What you need to do: Pull out each line of the entries below that contains the string "Formax", and copy those lines in the order they appear.

Supplied data:
_ _ _ _ _ _ _

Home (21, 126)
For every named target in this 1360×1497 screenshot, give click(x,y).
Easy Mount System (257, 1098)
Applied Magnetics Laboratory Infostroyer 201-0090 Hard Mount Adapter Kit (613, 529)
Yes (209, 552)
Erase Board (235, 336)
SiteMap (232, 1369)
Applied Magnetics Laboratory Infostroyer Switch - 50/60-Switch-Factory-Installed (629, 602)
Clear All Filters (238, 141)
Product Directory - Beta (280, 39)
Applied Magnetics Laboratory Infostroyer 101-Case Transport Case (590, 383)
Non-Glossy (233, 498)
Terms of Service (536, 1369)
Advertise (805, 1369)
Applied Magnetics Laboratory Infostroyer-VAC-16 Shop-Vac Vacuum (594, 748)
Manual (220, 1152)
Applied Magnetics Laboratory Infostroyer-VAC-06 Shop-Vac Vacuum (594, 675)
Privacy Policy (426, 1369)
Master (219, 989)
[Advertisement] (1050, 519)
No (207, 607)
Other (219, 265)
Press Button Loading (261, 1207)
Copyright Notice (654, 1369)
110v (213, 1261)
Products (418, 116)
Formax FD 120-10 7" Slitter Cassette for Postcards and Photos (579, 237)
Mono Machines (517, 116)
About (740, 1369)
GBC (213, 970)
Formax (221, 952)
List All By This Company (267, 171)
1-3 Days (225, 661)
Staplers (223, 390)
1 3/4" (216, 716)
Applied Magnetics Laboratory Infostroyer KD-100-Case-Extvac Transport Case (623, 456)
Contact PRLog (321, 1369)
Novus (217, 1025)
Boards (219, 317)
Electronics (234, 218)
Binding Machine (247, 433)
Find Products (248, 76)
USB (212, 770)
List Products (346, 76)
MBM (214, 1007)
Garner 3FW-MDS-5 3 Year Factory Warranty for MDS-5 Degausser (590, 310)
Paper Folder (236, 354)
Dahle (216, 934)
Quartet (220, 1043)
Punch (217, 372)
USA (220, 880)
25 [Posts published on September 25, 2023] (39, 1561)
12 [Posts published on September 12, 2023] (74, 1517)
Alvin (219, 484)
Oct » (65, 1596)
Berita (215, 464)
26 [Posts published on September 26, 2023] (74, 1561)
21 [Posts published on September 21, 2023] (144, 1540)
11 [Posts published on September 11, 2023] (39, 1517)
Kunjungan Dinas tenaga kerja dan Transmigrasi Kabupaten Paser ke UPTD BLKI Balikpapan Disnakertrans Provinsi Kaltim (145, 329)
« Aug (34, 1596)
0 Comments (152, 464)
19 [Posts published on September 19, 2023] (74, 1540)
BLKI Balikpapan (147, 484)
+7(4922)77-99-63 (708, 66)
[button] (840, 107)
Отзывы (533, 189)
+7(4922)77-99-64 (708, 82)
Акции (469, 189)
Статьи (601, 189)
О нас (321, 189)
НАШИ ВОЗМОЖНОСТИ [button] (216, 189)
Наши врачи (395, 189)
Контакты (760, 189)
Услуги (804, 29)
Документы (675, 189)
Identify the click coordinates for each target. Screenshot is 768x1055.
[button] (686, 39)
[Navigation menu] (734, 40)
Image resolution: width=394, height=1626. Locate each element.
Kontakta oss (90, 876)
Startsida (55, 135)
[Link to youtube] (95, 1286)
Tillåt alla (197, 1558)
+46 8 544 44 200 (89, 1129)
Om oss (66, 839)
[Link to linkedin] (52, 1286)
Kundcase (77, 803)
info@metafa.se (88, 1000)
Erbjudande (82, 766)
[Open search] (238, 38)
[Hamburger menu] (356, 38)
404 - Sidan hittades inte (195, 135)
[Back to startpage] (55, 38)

_ _ _ _ _ _ _

Reply to the task:
Formax FD 120-10 7" Slitter Cassette for Postcards and Photos (579, 237)
Formax (221, 952)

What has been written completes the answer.